I was thinking about making Alton Brown’s vanilla wafer cookies when I noticed it called for this ingredient:
3/4 teaspoon aluminum-free baking powder
A quick check of my go-to baking powder, Clabber Girl, reveals aluminum (emphasis added):
Ingredients: Cornstarch, Bicarbonate of Soda, Sodium Aluminum Sulfate, Monocalcium Phosphate
So in addition to making my vanilla wafers from scratch, I have to make my baking powder from scratch, too?
Turns out that making baking powder from scratch is is a piece of cake. So to speak!
Why aluminum-free baking powder?
The primary reason: taste. According to David leBotivz:
One of the least expensive, and most effective, things you can do to improve the taste of your cakes, quick breads, cookies, and muffins is to switch to aluminum-free baking powder right away.
If you do make your own baking powder, be sure to pop whatever you’re making right in the oven after it’s mixed as it’ll start to react once you’ve added the liquid to your muffin or quick bread recipe.
Recipe for aluminum-free baking powder
There are many recipes for aluminum-free baking powder, but they all come down to the same thing: three ingredients with a common set of proportions.
Mix two parts cream of tartar with one part baking soda and one part cornstarch
You’ll want to make this is small batches and store in an air-tight container in a dark, cool spot. Not the fridge!

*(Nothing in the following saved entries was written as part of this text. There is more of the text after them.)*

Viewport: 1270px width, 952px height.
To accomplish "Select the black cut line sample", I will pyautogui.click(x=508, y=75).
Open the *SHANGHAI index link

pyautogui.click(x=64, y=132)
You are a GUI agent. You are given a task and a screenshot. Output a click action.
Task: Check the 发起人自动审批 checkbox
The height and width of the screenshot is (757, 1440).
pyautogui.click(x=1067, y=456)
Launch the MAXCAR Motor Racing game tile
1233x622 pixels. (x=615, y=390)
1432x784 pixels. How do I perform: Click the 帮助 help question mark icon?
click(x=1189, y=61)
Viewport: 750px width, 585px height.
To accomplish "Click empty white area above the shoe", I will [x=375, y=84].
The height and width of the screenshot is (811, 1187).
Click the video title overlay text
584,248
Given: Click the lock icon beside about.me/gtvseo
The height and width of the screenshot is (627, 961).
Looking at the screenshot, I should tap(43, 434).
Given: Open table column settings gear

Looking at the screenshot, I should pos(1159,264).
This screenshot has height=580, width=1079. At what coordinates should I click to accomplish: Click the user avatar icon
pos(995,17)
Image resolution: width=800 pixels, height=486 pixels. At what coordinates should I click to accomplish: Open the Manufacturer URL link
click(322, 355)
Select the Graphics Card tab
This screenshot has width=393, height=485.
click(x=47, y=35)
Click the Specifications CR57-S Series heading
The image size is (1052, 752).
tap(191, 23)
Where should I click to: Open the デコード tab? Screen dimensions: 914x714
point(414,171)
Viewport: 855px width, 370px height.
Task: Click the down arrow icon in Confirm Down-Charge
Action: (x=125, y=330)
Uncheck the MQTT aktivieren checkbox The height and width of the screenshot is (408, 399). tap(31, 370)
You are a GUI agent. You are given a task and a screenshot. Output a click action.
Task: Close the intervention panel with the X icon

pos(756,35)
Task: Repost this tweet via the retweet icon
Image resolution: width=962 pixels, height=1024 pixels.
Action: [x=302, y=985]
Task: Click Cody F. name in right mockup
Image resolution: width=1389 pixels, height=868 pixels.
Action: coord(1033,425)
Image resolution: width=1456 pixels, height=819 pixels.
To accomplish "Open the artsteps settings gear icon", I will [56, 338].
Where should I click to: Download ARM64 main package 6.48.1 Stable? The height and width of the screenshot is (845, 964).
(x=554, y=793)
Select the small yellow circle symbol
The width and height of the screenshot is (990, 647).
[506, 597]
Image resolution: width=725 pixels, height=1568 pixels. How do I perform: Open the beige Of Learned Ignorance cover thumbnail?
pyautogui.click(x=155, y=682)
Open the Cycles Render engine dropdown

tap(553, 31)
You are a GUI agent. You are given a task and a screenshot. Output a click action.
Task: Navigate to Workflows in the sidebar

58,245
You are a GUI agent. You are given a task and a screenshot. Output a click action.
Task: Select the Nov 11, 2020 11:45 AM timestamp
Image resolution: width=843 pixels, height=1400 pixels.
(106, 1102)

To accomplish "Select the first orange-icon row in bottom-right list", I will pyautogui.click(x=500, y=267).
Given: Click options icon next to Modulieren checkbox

Baking powder versus baking soda
In case you’re wondering about the difference between baking powder and baking soda …
Both are leavening agents. That is, they both cause what we are baking to rise. (Trust me, biscuits made without leavening are Hard. And flat!)
Baking soda, which is pure sodium bicarbonate (alkaline), needs an acid and a liquid to create the carbon dioxide bubbles that cause our baked goods to have lift. Typical acidic ingredients: buttermilk, yogurt, vinegar, honey.
The reaction starts immediately when you mix baking soda, acid and liquid, so get thee to an oven quickly! Products that rely solely on baking soda are called quick breads.
Baking powder combines sodium bicarbonate with an acid (cream of tartar) and a drying agent (a starch) that keeps the other two separate. This means that our recipe does not need to include an acidic ingredient.
A single-acting powder begins reacting when it gets wet; put this batter into the oven quickly. A double-acting powder reacts in two phases, when wet and when hot (it contains two acids); this batter can sit around longer before entering the oven. Finished goods will also be lighter.
Whether a recipe calls for baking soda or baking powder depends on the other ingredients. Buttermilk means you can use baking soda. If a recipe lists milk, you’ll probably need baking powder.
Cookies usually use baking soda; cakes and breads, baking powder. Sometimes, a recipe will require both. In addition, baking soda boosts browning (the Maillard reaction).
Baking soda is the more long-lived of the two leavening agents. Once opened, baking powder shelf-life is usually measured in months; most cooks recommend writing the purchase and open dates on the can.
To determine if your baking soda still has oomph, put a small amount in a bowl. Add a little vinegar (acid). Got bubbles? Good to go.
To test baking powder, put a small amount in a bowl. Add a little water (neutral liquid). Got foam? Good to go.